The Power-law is one of the simplest models to represent the non-Newtonian behaviour of fluid, and it is expressed by the following equation:

$$\mu_{ \hbox{min} } > \mu = {\text{k}}\dot{\gamma }^{n - 1} < \mu_{ \hbox{max} }$$
(3)

where \(k\) is the flow consistency index, \(\dot{\gamma }\) is the shear rate or velocity gradient perpendicular to the plane of shear (s−1), and \(n\) is the Power-law index, which specifies the extent of the non-Newtonian behaviour (Hussain et al. 1999); µmin and µmax are the minimum and maximum viscosity limits (Pa s).

The Cross model is defined by the following equation:

$$\mu = \mu_{\infty } + \frac{{(\mu_{0} - \mu_{\infty } )}}{{1 + \left\langle {{\raise0.7ex\hbox{${\dot{\gamma }}$} \!\mathord{\left/ {\vphantom {{\dot{\gamma }} {\gamma_{c} }}}\right.\kern-0pt} \!\lower0.7ex\hbox{${\gamma_{c} }$}}} \right\rangle^{n} }}$$
(4)

where \(\mu_{o}\) and \(\mu_{\infty }\) are the blood viscosities at low and infinite shear rates (Pa s), respectively; \(\gamma_{c}\) is the reference shear rate (s−1); \(\dot{\gamma }\) is the shear rate (s−1); and n is a model constant (Cross 1965).

Quemada formulation is as follows:

$$\mu = \mu_{f} \left[ {1 - \frac{1}{2}\frac{{K_{0} + K_{\infty } \sqrt {\frac{{\left\| {\dot{\gamma }} \right\|}}{{\gamma_{c} }}} }}{{1 + \sqrt {\frac{{\left\| {\dot{\gamma }} \right\|}}{{\gamma_{c} }}} }}\phi } \right]^{ - 2}$$
(5)

where \(\mu_{f}\) is the viscosity of plasma (Pa s), ϕ is the haematocrit, \(k_{o}\) is maximum volume fraction for zero shear rate, \(k_{\infty }\) is the maximum volume fraction for infinite shear rate, \(\dot{\gamma }\) is the shear rate (s−1) and \(\gamma_{c}\) is the characteristic rate of rouleaux formation/degradation (s−1) (Quemada 1978).

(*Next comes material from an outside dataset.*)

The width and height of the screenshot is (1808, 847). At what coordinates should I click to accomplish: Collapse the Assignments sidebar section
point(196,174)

Carreau model is similar to Power-law, as it is a generalization of a Newtonian model, and it is described by the following equation:

$$\mu = \mu_{\infty } + (\mu_{0} - \mu_{\infty } )[1 + (\lambda \dot{\gamma })^{2} ]^{{{\raise0.7ex\hbox{${(n - 1)}$} \!\mathord{\left/ {\vphantom {{(n - 1)} 2}}\right.\kern-0pt} \!\lower0.7ex\hbox{$2$}}}}$$
(6)

where \(\mu_{o}\) is the viscosity at zero shear rate (Pa s), \(\mu_{\infty }\) is the viscosity at infinite shear rate (Pa s), \(\lambda\) is the relaxation time (s), \(\dot{\gamma }\) is the shear rate (s−1) and \(n\) is the power index (Cho and Kensey 1991). The parameters used for each viscosity model are summarized in Table 2.

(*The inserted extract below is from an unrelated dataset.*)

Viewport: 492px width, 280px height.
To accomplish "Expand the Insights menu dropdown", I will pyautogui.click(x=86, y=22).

Table 2 Parameters used for the viscosity models

One of the main characteristics for each model is from which shear rate they calculate a constant viscosity. In the case of the Carreau model, it is reached for \(\dot{\gamma } >\) 104 s−1, whereas Cross matches the constant viscosity approximately at shear rates \(\dot{\gamma } >\) 102 s−1 and Power-law approximately at \(\dot{\gamma } >\) 103 s−1. Quemada shows a semi-constant behaviour at \(\dot{\gamma } >\) 102 s−1, as shown in Fig. 1. The viscosity models were adjusted to a haematocrit (Ht) of 0.45 which corresponds to a typical normal value in males and females. In the Newtonian model, a Ht of 0.45 corresponds to a constant viscosity of 0.00345 Pa s (Mehri et al. 2018) and in the non-Newtonian models to the viscosity at high shear rates, excepting Quemada which is maintained above 0.00345 Pa s. User-defined functions (UDF) were developed for discretization of Cross and Quemada; for Carreau and Power-law, the viscosity models available in Fluent (version 19.0) were employed.

Fig. 1
figure 1

Relations between shear rate and viscosity for the different viscosity models

2.3.3 WSS-based haemodynamic descriptors

WSS-based descriptors were investigated using them as endpoints, including the time average WSS (TAWSS), oscillatory shear index (OSI) and the relative residence time (RRT) (Soulis et al. 2011) which indicates the time of residence that particles spend at the endothelium. Previous studies have recommended RRT as a robust metric for low and oscillating shear (Lee et al. 2009). These descriptors were computed as follows:

$${\text{TAWSS}} = \frac{1}{T}\mathop \smallint \limits_{0}^{T} \left| {\tau_{w} } \right|dt$$
(7)
$${\text{OSI}} = {\raise0.7ex\hbox{$1$} \!\mathord{\left/ {\vphantom {1 2}}\right.\kern-0pt} \!\lower0.7ex\hbox{$2$}}\left[ {1 - \frac{{\left| {\mathop \smallint \nolimits_{0}^{T} \tau_{w} dt} \right|}}{{\mathop \smallint \nolimits_{0}^{T} \left| {\tau_{w} } \right|dt}}} \right]$$
(8)
$${\text{RRT}} = \frac{1}{{\left( {1 - 2 \times {\text{OSI}}} \right) \times {\text{TAWSS}} }}$$
(9)

where \(T\) is the entire cardiac cycle duration, and \(\tau_{w }\) is the shear stress at the artery wall. For TAWSS, the analysis was performed using the whole geometry as well as a specific region of interest (ROI) at the bifurcation or the stenotic region. In order to understand more about the small difference between the maximum and average TAWSS values from Carreau, Cross, Power-law and Newtonian models, the viscosity range calculated using these models was examined.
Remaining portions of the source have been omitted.